Le “micro imprese” di nuova costituzione, meglio note come start-ups, sono il mezzo più potente che i giovani laureati hanno per costruire il proprio successo professionale. Tutto ciò che serve, all’inizio, è avere un’idea. Dall’idea, il brevetto, e dal brevetto la possibilità di cercare finanziamenti per svilupparne le applicazioni. Il meccanismo è più o meno questo. La così detta Seed financing, ovvero la genesi dell’idea, è la fase cruciale, in cui tutte le risorse sono focalizzate nella realizzazione del progetto.
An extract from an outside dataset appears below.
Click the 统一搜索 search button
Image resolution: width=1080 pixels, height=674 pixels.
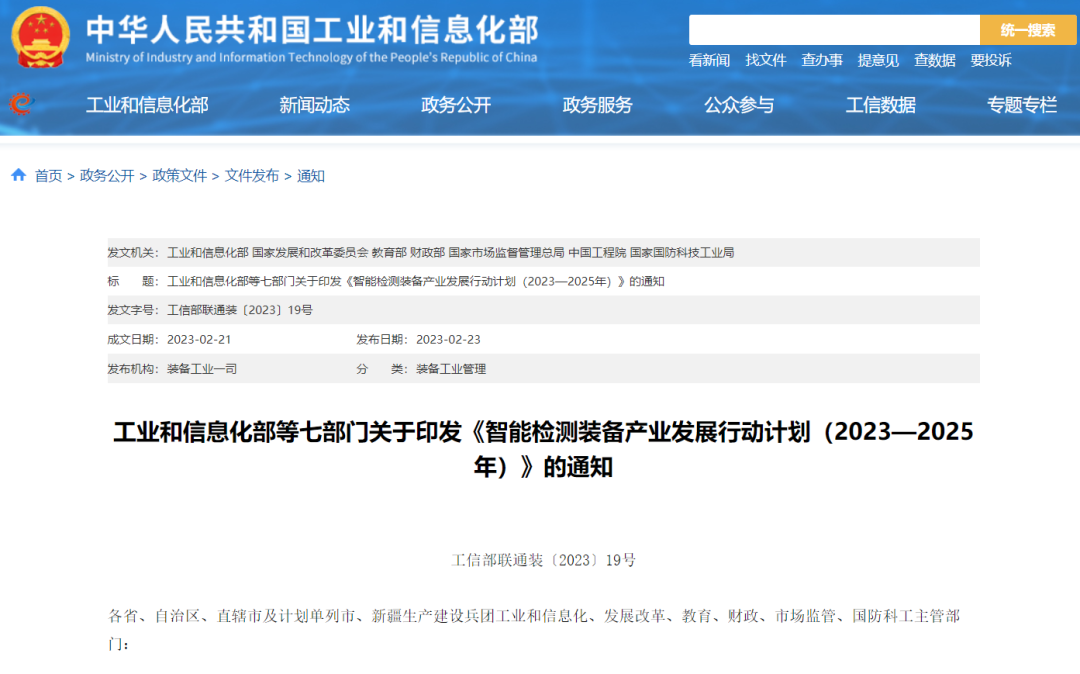[1028, 30]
Fatto ciò, bisogna cercare di ottenere il brevetto e, infine, trovare un business angel, un investitore di professione, o un socio, che fornisca il capitale di partenza. 
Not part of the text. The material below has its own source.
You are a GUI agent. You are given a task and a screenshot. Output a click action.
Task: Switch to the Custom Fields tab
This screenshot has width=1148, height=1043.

Sul tema alcuni studenti del corso di biotecnologie dell’università di Padova hanno organizzato interamente e gestito, presso l’ateneo, lunedì 26 novembre, un seminario dal titolo “Biotecnologie farmaceutiche tra futuro e lavoro”. “Oggi a Biotecnologie abbiamo invertito i ruoli. Abbiamo scelto noi studenti i temi che più ci interessavano, abbiamo cercato i relatori, organizzato un seminario, insomma abbiamo “fatto” da noi la didattica che volevamo” afferma uno degli studenti coinvolti nell’iniziativa che è stata possibile grazie a un bando indetto dall’ateneo. E se Rita Fucci, una delle relatrici presenti al congresso, comincia il suo intervento scherzando: “Guardate il compagno seduto di fianco a voi e sperate in futuro di avere un curriculum migliore del suo”, conclude correggendosi: “ la cosa che dovrete fare è costruire da voi il vostro futuro. Il messaggio è built your network and share your skills. Quindi, per quel che riguarda il vostro compagno, guardatelo e cominciate a fare teambuilding insieme”.
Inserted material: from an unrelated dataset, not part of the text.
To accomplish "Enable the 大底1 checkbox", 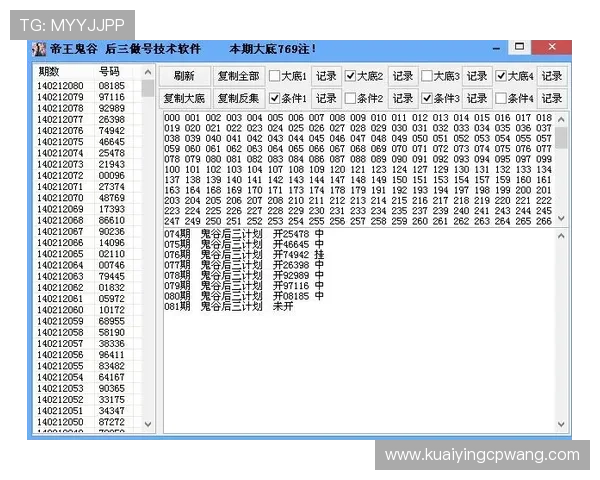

“Il mondo dell’innovazione nelle biotecnologie farmaceutiche è in mano a queste piccole strutture di ricerca, imprese ad alto rischio, fondate sulla condivisione dei risultati e sul gioco di squadra. La cultura dell’eroe è morta con Steve Jobs” sostiene Fabrizio Conicella (Bioindustry Park) “un esempio su tutti? Se mai vi capiterà di entrare alla sede di Google, la prima cosa che vi troverete davanti è il bar. In altre parole il luogo della socialità, dello scambio di informazioni è diventato un luogo centrale, viene prima di tutto. I tempi cambiano, una volta la parola “condivisione” in azienda era una parolaccia”.

L’atteggiamento migliore per un neolaureato, o un laureando, insomma, è quindi quello di coltivare le proprie idee con ambizione, ma anche di coltivare relazioni e contatti che potranno essere utili in futuro nell’avviare un’impresa. La competitività esasperata e il mito dell’innovatore solitario, geloso dei suoi risultati e deciso a non condividerli con nessuno per goderne i frutti da solo lasciano da tempo il passo da tempo alla condivisone, nella ricerca e anche nella sua applicazione. Possibilmente, con una start-up “tagliata” sul gruppo di ricerca che ha creato l’innovazione.